CEO, Parisian Family Office. Began Wall Street in '82. Founded investment firm, Native American Advisors, '95. White Earth Chippewa. Raised on reservations. Conservative. NYSE/FINRA arbitrator. Drexel Burnham alum. Pureblood, clot-shot free. In a world elevated on a tech-driven dopamine binge, he trades from GHOST RANCH on the Yellowstone River in MT, TN farm, PAMELOT or CASA TULE', the family winter camp in Los Cabos, Mexico. Always been, will always be, an optimist.

Saturday, August 21, 2010

Business as usual for the bankers.......

Why Franklin Raines isn't in jail is beyond me. They bounce Madoff in the slammer after a year or so and this guy is living high on the hog. Barney Frank, Chris Dodd, Angelo, Congress far beyond anyone going to jail. It's like an elephant sat on their head and they were none the wiser. Obama's PET bank in Chicago took itself down yesterday and the big bankers make out like bandits. The manipulation by government policy is truly staggering. The sheeple are bent over and they don't even know it.
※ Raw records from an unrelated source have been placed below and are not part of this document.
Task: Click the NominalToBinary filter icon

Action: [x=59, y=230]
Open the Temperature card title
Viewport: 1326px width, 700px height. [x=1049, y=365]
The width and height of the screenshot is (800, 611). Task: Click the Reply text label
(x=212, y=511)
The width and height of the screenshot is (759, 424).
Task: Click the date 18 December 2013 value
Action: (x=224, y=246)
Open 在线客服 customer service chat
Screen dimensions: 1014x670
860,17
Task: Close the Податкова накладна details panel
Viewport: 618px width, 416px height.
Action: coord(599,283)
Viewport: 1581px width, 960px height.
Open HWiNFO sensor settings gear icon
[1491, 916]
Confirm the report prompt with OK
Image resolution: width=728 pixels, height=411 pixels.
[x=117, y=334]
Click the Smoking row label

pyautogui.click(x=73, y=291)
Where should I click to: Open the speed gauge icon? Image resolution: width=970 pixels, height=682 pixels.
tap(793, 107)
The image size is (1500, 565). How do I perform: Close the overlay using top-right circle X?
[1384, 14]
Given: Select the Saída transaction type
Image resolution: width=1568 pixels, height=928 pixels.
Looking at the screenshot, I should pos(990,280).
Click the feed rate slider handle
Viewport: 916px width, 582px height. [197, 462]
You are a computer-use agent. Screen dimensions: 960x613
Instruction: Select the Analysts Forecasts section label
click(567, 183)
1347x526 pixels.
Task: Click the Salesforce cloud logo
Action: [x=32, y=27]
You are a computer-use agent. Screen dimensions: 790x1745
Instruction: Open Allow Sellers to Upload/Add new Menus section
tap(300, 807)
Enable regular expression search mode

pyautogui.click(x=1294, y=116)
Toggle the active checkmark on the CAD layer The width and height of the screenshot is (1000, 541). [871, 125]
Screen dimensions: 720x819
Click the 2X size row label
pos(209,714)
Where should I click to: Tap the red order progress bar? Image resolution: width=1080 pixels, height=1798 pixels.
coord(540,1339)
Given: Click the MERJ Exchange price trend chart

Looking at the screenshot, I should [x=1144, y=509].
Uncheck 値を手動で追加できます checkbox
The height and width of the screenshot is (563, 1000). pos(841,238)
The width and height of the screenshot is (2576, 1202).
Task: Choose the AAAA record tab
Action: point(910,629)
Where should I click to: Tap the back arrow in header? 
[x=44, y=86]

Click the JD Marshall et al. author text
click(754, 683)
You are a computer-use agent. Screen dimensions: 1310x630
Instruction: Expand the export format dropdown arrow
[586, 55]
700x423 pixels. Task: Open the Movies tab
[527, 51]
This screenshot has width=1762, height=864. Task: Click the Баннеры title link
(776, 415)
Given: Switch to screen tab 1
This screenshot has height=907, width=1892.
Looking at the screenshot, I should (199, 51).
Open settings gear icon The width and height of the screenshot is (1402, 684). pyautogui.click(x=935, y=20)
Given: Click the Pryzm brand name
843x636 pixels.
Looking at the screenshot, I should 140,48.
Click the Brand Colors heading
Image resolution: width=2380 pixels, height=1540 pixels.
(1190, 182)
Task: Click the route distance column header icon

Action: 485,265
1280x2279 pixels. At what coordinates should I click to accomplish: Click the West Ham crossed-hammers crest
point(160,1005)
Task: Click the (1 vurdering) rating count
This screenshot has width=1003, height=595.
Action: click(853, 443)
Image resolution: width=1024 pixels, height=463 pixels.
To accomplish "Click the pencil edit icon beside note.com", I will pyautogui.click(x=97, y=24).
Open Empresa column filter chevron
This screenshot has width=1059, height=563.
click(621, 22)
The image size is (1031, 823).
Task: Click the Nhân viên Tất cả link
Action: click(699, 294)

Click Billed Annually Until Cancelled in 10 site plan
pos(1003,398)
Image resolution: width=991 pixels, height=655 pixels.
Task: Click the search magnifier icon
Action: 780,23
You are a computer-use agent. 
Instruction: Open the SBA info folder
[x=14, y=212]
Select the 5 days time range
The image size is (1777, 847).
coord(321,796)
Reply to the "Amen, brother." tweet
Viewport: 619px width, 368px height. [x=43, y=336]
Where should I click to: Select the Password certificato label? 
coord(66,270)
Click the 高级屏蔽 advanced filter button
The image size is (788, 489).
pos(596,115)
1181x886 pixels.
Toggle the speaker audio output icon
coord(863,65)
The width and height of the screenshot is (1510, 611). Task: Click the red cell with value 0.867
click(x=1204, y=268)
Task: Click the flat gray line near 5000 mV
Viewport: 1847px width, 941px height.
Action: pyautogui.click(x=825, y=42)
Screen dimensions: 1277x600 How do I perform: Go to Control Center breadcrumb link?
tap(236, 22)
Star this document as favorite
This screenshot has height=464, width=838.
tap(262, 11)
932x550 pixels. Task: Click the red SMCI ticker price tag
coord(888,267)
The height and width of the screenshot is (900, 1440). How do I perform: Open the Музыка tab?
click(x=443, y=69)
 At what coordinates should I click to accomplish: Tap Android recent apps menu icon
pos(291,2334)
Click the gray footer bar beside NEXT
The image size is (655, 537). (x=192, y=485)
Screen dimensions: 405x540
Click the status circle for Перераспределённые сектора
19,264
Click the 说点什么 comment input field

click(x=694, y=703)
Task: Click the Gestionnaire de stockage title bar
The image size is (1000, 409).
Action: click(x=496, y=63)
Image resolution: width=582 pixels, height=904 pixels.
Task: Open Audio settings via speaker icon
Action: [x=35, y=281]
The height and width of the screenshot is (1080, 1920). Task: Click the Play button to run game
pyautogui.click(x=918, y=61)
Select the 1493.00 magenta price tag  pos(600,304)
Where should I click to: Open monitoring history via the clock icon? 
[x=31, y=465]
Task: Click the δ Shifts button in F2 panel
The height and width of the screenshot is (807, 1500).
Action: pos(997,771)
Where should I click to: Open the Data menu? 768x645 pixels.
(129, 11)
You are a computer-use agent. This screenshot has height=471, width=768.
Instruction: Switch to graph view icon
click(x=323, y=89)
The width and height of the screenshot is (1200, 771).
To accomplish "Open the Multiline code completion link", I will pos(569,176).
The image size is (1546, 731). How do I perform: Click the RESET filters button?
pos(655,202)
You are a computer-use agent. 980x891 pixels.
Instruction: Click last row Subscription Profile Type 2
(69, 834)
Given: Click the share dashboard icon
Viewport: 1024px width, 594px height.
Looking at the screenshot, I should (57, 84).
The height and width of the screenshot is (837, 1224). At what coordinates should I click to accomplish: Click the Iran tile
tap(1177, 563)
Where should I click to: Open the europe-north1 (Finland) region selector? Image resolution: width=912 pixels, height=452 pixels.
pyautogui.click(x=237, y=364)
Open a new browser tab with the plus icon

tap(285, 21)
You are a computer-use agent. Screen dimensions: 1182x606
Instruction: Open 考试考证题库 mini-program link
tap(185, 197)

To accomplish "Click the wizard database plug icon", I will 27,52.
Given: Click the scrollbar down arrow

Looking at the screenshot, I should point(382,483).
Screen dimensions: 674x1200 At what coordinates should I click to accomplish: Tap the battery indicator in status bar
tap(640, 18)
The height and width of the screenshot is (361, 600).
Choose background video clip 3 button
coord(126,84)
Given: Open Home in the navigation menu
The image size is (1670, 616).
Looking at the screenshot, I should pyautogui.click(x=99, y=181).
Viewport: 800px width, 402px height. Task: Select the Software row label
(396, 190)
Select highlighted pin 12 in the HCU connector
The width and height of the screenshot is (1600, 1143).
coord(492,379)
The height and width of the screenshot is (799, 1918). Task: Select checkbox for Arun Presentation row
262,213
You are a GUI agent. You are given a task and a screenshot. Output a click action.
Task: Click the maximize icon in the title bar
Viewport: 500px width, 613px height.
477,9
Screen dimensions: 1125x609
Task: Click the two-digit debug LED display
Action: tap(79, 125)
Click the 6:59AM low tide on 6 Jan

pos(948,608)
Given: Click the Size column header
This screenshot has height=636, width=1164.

With 113 closures nationwide so far this year, the pace of bank failures far outstrips that of 2009, which was already a brisk year for shutdowns. By this time last year, regulators had closed 81 banks.

The pace has accelerated as banks' losses mount on loans made for commercial property and development. Many companies have shut down in the recession, vacating shopping malls and office buildings financed by the loans. That has brought delinquent loan payments and defaults by commercial developers.

The number of bank failures is expected to peak this year and be slightly higher than the 140 that fell in 2009. That was the highest annual tally since 1992, at the height of the savings and loan crisis. The 2009 failures cost the insurance fund more than $30 billion. Twenty-five banks failed in 2008, the year the financial crisis struck with force; only three succumbed in 2007.

The growing bank failures have sapped billions of dollars out of the deposit insurance fund. It fell into the red last year, and its deficit stood at $20.7 billion as of March 31.

The number of banks on the FDIC's confidential "problem" list jumped to 775 in the first quarter from 702 three months earlier, even as the industry as a whole had its best quarter in two years.

The FDIC expects the cost of resolving failed banks to total around $60 billion from 2010 through 2014.